OVERZICHT VAN OPDRACHTEN
(1) Beantwoord de volgende vragen over de boekbespreking hieronder.
(a) Hoeveel pagina's tekst heeft de recensent doorgewerkt?
(b) Welke Franse "school" vormt volgens de recensent een uitzondering?
(c) Welke twee filosofische begrippen noemt de recensent?
(2) Geef bij elke bewering aan of ze klopt met de boekbespreking hieronder, met ja of nee, en citeer de woorden uit de tekst die de doorslag geven.
(a) Volgens de recensent had het boek ingekort kunnen worden tot 300 à 350 pagina's.
(b) De recensent vindt dat de samenvatting vooraan in elk hoofdstuk hoort.
(c) De recensent vindt dat het boek te weinig citaten bevat.

TEKSTFRAGMENT

Deze aanleiding begrijp ik goed en dwingt ons inderdaad tot nadenken hierover. De vraag blijft hangen wat de auteur dan in feite wil “bewijzen”.
In mijn ogen heeft de auteur niets bewezen en is zijn studie niet meer dan een literatuurstudie: een chronologisch overzicht van de belangrijkste werken over geopolitiek van de 19de en 20ste eeuw, met bijzondere om niet te zeggen bijna uitsluitende nadruk op de studies verschenen in de U.S.A. De uitzondering hierbij vormt – gelukkig – de Franse “school” van Yves Lacoste.
Maar, -en dat is een krediet dat we de auteur moet geven – , het is dan wel een indrukwekkende literatuurstudie. En dat is dan ook zijn waarde.
Laten we onze kritiek enige systematiek geven:
1. Onze grootste ergernis betreft de breedsprakigheid , de verbositeit: zoveel herhalingen en zoveel “moeilijke” woorden en zinsconstructies .
a. Naar mijn bescheiden mening had het boek met de helft ingekort kunnen worden .
De 700 pagina’s tekst, die ik doorworsteld heb (de overige 148 worden gevormd door bijlagen en bibliografie), hadden naar mijn mening ingekort kunnen worden tot 300 à 350 .
– Elk hoofdstuk wordt ingeleid met een samenvatting (van wat gaat komen) en dit ook in een ander lettertype alsof het er later bijgeschreven is als bladvulsel.
Naar mijn mening moet de samenvatting achteraan komen en niet vooraan,- en dan als synthese .
– Werkelijk veel herhalingen, dikwijls op dezelfde bladzijde.
– Te veel citaten.
b. “moeilijke” woorden en zinsconstructies :
Uiteraard is het één van de taken van de wetenschap nieuwe begrippen te introduceren en gebruiken, op voorwaarde dat zij staan voor een specifieke inhoud .
Ik word echter zeer geïrriteerd wanneer men deze woorden zo overvloedig gebruikt dat het daardoor overkomt als pocherij.
Immers, dit soort taalgebruik schiet dan totaal zijn didactische bedoeling voorbij. Het wordt dan klaar dat de auteur zich niet richt naar zijn studenten om hen iets duidelijk te maken, maar tijdens zijn schrijven uitsluitend denkt aan zijn collegae: hij wil blijkbaar aan deze laatste bewijzen dat hij zijn lessen goed geleerd is en zeker even slim is. Ik vrees dat dit een euvel is waaraan vele “onderwijzers” lijden. Ik vind dit vermoeiende intellectuele dikdoenerij en dus een wetenschapper ongepast.
De kracht van de wetenschap ligt toch in zijn eenvoud: als herleid tot eenduidigheid, d.w.z. dat een woord maar slechts één betekenis kan en mag hebben.
Dikwijls komt het mij over als een debat onder professoren, waarbij ik me afvraag wat de relevantie hiervan is.
In dat kader gebruikt hij ook begrippen uit de filosofie, die hij hier gebruikt zodanig dat ik niet meer weet wat hij uiteindelijk bedoelt. Ik verwijs hier naar de typisch filosofische begrippen “ontologie” en “epistemologie”.
Het is mij in elk geval niet duidelijk hoe in dit kader deze begrippen gedefinieerd moeten worden: wat dan precies hun respectievelijke terreinen zijn.

AANGELEVERDE GEGEVENS
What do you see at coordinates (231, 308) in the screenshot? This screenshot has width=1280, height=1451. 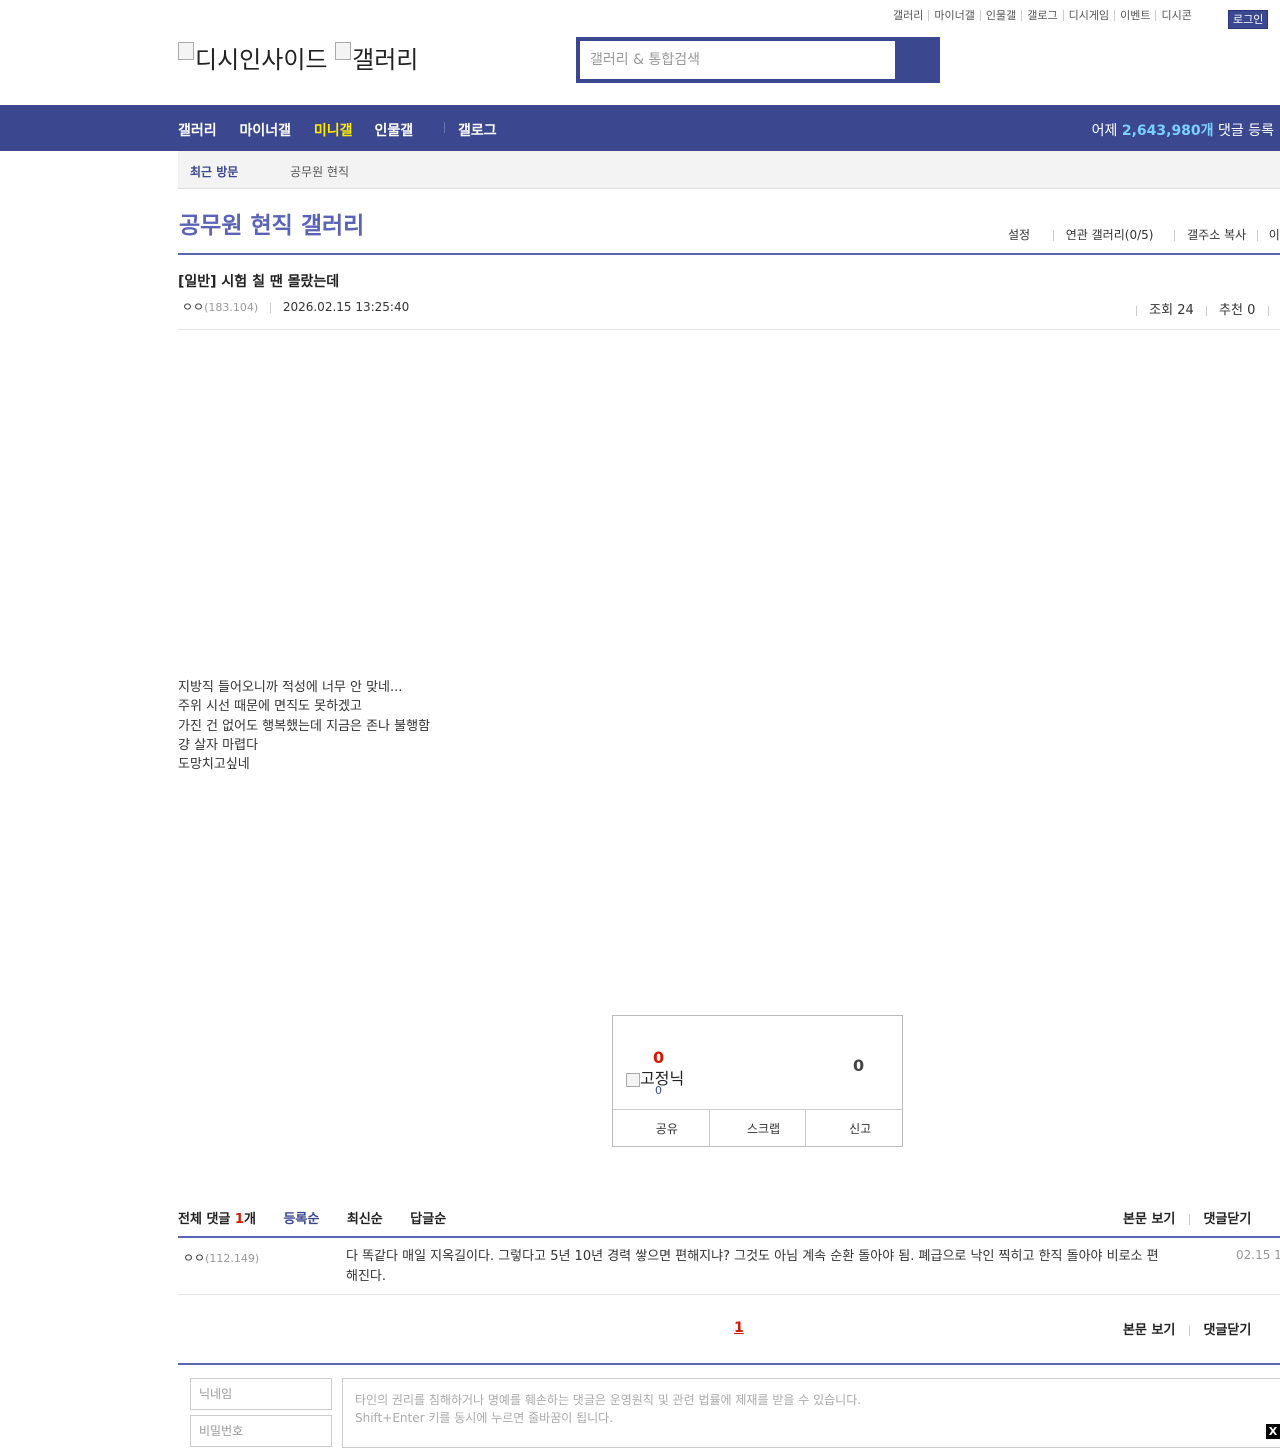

ANTWOORDEN PER OPDRACHT
(1)
(a) 700 pagina's.
(b) De Franse "school" van Yves Lacoste.
(c) "Ontologie" en "epistemologie".

(2)
(a) Ja: "hadden naar mijn mening ingekort kunnen worden tot 300 à 350".
(b) Nee: "Naar mijn mening moet de samenvatting achteraan komen en niet vooraan".
(c) Nee: "Te veel citaten."